Debugging story: The case of the flaky Dynamo export tests

Keep asking why.

For months, Dynamo export tests have been intermittently failing with “AssertionError: whole graph export entails exactly one call”. Flaky tests that you can’t reproduce are pretty difficult to debug, since you can’t easily make a change and see if it fixes the problem or not. So when I noticed that my local pytest runs were reliably failing in a similar way (so reliably, that initially I thought that they were failing deterministically), I figured I should stop what I was doing and get to the bottom of the problem, because it seemed pretty unlikely anyone else would be able to figure it out otherwise.

When trying to debug a tricky problem, it pays to reduce experiment iteration time. In my case, it took a few minutes to run the full test suite: I wanted to trigger the flaky test to trigger within the first few runs. I initially wanted to do this by running all the tests in a fixed order, and then delta debugging removing running tests until the flakiness went away. But it turns out pytest doesn’t really have any built-in way to do this; stock unittest does, but in fact the tests stop failing when you don’t run with unittest (for those guessing at home, this is an important clue!) However, pytest does support boolean operators in the -k argument flag, e.g., you can say -k foo and bar to select tests that only contain foo and bar in their name.
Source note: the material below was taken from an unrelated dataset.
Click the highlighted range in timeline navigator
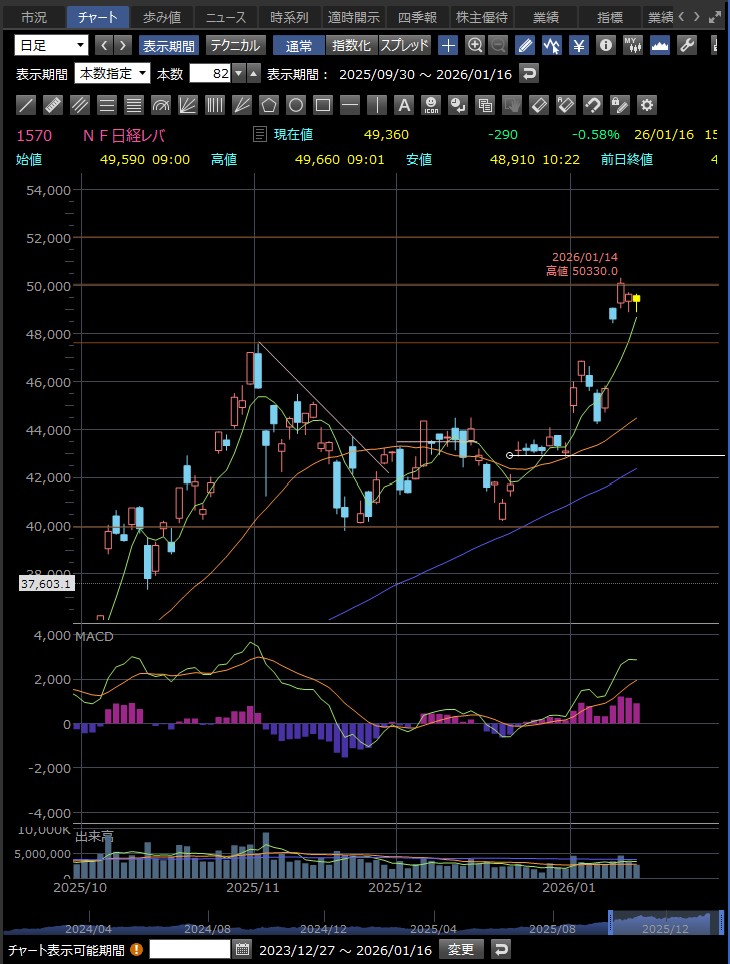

So I used this to successively pare down tests to something that could be run in a few seconds: PYTHONUNBUFFERED=1 pytest test/dynamo/test_dynamic_shapes.py -k 'Unspec and export and not dupes and not reorder' -v -x -s. Great.

Next, I wanted to better understand what exactly was going on when things failed. A good start is to turn on DEBUG logging and look through the logs. Unfortunately, turning on logging also makes the bug go away. So it’s back to good old fashioned print debugging. After a bit of triangulating, I finally determine that in the buggy case, we’re arriving at this block of code:

            on_enter()
            prior = set_eval_frame(callback)
            backend_ctx = backend_ctx_ctor()
            backend_ctx.__enter__()
            dynamic_ctx = enable_dynamic(self.dynamic, self.export)
            dynamic_ctx.__enter__()
            try:
                return fn(*args, **kwargs)
            finally:
                set_eval_frame(prior)
                dynamic_ctx.__exit__(None, None, None)
                backend_ctx.__exit__(None, None, None)

We successfully setup the Dynamo frame callback, we call fn and… the frame callback just doesn’t get called.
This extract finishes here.